Pick each line containing "accomplish" out of the records.
# # # # #
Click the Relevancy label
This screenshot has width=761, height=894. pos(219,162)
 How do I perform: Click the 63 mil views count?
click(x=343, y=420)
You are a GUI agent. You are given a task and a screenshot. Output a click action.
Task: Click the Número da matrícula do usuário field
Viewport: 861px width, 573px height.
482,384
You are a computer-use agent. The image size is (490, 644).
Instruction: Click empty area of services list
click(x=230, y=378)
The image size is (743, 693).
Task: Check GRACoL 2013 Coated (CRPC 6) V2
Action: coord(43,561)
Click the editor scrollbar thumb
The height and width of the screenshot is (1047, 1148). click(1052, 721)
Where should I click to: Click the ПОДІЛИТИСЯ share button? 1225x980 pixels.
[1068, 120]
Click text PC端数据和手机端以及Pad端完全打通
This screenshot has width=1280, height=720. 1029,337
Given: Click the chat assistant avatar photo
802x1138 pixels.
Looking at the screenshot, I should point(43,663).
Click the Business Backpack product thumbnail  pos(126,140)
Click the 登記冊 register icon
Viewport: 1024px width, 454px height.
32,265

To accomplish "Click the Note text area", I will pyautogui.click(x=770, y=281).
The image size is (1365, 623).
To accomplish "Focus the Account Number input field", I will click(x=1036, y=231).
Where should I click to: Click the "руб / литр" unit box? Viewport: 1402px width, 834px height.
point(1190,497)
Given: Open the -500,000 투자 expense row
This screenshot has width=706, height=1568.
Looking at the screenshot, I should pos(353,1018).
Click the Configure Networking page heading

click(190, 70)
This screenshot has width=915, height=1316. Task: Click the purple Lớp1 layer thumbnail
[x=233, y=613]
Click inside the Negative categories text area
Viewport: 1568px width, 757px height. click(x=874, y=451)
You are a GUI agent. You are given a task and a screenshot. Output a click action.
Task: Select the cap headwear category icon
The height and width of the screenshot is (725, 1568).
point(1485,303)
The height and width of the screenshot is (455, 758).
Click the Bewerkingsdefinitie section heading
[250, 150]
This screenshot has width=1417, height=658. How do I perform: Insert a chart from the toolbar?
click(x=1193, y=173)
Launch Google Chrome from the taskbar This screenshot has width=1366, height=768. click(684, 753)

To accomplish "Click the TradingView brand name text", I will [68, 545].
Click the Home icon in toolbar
# # # # #
- [EXPECTED OUTPUT]
To accomplish "Click the Note text area", I will pyautogui.click(x=770, y=281).
To accomplish "Focus the Account Number input field", I will click(x=1036, y=231).
To accomplish "Click the TradingView brand name text", I will [68, 545].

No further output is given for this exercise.